The Book Woman of Troublesome Creek by Kim M. Richardson

Kindle Edition, 320 pages
Expected publication: May 7th 2019 by Sourcebooks Landmark
About the Book:
The hardscrabble folks of Troublesome Creek have to scrap for everything—everything except books, that is. Thanks to Roosevelt's Kentucky Pack Horse Library Project, Troublesome's got its very own traveling librarian, Cussy Mary Carter. Cussy's not only a book woman, however, she's also the last of her kind, her skin a shade of blue unlike most anyone else. Not everyone is keen on Cussy's family or the Library Project, and a Blue is often blamed for any whiff of trouble. If Cussy wants to bring the joy of books to the hill folks, she's going to have to confront prejudice as old as the Appalachias and suspicion as deep as the holler. Inspired by the true blue-skinned people of Kentucky and the brave and dedicated Kentucky Pack Horse library service of the 1930s, The Book Woman of Troublesome Creek is a story of raw courage, fierce strength, and one woman's belief that books can carry us anywhere — even back home.

As I began reading I was amazed at the intimate knowledge of language, euphemisms, and slang of the Appalachian culture. The characters were amazingly developed. I cried for Cussy, I loved her father's devotion towards her and even the antagonists were given good backstories to help you understand them, even if you hated them. It's a gripping story that pulled me in and I was unable to put this book down. With each chapter we learn more about the Appalachian way of life. I felt immersed in the story and there were small surprises at every turn of the page.

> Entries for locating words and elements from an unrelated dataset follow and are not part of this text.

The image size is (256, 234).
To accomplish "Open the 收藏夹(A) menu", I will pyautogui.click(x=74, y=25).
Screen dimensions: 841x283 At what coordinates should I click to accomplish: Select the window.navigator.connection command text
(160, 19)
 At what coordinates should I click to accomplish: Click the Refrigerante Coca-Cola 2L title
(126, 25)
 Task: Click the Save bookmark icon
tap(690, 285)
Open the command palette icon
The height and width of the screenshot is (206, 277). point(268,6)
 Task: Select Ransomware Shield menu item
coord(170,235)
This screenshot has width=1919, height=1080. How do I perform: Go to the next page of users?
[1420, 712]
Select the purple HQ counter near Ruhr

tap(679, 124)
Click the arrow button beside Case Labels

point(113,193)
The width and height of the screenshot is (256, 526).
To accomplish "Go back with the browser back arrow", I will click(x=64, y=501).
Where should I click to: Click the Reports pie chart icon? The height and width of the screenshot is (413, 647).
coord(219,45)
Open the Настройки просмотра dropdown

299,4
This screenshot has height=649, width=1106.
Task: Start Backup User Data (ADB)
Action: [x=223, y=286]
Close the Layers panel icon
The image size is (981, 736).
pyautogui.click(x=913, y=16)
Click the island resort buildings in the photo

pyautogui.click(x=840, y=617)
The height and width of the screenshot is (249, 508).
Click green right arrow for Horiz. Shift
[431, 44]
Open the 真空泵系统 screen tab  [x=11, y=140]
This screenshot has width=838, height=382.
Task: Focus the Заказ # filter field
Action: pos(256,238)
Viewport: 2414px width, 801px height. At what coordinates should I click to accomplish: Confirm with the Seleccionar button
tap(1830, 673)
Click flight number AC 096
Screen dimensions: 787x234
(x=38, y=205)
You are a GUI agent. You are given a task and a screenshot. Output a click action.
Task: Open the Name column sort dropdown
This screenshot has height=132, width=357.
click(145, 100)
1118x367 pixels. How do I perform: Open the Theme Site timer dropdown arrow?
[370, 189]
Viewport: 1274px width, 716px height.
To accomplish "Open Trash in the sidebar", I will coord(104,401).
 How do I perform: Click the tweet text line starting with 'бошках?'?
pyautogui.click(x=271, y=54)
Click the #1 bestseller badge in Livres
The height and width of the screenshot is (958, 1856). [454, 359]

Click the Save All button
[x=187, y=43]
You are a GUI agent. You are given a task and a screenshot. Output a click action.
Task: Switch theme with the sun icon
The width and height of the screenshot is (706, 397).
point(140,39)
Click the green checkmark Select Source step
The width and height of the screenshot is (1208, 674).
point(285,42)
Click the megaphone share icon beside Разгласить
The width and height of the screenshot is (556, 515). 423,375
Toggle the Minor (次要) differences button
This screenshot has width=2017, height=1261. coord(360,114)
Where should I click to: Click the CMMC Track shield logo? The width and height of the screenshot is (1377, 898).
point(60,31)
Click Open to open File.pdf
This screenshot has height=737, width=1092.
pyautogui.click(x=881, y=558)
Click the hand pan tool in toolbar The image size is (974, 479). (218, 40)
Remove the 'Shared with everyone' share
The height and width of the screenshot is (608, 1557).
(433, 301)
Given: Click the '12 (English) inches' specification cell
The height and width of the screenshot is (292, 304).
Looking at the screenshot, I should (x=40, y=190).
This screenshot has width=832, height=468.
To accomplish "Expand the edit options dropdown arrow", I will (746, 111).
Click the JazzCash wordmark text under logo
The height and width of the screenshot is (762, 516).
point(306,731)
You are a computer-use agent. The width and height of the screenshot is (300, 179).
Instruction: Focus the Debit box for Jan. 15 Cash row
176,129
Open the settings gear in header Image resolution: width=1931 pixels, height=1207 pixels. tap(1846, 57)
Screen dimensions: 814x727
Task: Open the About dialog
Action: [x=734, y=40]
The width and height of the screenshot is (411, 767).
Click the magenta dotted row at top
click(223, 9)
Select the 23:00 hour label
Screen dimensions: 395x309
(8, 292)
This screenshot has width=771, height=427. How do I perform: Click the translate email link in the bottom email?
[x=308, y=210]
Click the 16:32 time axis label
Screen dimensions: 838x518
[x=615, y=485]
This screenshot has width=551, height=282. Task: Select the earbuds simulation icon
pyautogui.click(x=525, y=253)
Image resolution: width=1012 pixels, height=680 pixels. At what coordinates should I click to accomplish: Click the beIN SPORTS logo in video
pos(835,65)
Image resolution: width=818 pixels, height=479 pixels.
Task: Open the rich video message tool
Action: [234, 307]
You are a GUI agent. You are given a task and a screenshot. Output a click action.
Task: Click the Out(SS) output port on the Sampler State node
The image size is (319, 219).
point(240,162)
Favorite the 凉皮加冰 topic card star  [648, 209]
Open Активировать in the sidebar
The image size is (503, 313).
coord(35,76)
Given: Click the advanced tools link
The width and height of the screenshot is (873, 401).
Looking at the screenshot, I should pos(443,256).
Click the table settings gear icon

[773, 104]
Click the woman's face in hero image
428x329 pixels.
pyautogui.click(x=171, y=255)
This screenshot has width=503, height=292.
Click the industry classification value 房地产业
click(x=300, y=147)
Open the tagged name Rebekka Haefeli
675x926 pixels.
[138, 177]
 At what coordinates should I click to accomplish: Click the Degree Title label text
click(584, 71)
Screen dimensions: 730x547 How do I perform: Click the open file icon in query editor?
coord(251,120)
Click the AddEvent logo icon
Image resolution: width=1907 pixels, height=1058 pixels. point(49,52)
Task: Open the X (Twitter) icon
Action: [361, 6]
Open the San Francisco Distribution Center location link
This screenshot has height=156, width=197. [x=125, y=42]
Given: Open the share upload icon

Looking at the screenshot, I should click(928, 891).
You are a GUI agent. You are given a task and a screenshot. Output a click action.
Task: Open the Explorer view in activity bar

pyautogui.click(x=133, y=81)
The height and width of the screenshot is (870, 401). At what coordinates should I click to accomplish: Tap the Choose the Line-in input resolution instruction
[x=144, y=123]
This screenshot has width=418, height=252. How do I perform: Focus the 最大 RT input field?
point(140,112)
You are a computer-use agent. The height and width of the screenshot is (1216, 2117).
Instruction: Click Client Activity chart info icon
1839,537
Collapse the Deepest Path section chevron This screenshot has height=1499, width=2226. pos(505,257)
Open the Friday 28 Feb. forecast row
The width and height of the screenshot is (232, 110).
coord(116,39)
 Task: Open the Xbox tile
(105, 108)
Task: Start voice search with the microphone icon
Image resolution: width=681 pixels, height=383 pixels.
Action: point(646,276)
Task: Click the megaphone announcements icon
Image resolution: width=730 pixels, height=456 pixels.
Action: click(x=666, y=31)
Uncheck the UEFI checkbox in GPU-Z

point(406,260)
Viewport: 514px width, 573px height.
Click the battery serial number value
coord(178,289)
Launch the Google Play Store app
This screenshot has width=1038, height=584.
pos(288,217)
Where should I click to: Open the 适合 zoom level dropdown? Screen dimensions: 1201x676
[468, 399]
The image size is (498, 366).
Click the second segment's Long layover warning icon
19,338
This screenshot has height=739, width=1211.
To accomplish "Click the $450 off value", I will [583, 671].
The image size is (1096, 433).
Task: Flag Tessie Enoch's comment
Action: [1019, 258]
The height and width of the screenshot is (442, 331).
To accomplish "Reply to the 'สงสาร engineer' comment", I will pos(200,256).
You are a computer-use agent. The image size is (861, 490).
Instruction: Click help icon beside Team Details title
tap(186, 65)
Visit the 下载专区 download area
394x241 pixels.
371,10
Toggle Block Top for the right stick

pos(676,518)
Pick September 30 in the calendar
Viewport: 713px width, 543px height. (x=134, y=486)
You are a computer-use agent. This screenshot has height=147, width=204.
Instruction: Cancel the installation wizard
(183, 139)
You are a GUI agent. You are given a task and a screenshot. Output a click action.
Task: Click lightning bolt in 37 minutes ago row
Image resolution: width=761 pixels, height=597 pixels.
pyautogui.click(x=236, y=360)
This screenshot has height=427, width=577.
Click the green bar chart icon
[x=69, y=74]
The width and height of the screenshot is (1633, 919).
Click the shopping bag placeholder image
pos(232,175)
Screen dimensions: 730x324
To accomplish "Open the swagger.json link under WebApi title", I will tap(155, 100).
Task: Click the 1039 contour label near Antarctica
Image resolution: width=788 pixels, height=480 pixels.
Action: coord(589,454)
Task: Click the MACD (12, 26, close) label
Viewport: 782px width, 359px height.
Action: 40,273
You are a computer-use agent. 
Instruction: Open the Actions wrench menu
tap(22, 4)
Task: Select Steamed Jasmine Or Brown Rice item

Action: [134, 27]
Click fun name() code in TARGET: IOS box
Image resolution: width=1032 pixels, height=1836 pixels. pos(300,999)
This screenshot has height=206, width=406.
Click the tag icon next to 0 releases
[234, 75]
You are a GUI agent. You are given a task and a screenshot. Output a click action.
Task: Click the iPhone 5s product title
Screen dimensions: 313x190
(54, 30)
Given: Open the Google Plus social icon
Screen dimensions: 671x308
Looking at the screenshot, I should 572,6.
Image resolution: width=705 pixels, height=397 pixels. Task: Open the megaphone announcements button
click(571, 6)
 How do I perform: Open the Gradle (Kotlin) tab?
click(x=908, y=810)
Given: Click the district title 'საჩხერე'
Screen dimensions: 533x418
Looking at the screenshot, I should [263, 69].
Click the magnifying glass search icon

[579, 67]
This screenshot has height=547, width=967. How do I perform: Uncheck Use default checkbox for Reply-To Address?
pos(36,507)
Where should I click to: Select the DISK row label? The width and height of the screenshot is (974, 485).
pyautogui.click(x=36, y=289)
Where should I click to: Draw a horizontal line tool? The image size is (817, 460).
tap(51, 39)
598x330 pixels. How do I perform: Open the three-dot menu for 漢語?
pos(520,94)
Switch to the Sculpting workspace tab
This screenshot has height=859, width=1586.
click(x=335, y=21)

I really devoured this book and had it on my mind when I wasn't reading - a sure sign of a terrific novel. It is well written with a tremendous sense of time and place. I felt like I was right there in Kentucky with Cussy, trying to forge a life. I am often put off by the use of regional dialect but in this case, it was used moderately and not enough to distract from enjoyment of the story.

There’s so much that I could say about this incredible book. That it’s beautifully written. A valuable contribution to contemporary Southern literature, particularly in its portrayal of womanhood. A meditation on what it means to be human. So I think I’ll just close by saying that The Book Woman of Troublesome Creek reminded me to be kinder and more empathetic, and that my judgement of a person, for good or for bad, will forever fail at seeing and acknowledging the entirety of a person. We all have whole worlds inside of us, no matter the colour of our skin. I loved this book.

Thank you NetGalley, Sourcebooks Landmark and Kim Michele Richardson for the opportunity to read this book in exchange for an impartial review; all opinions are my own.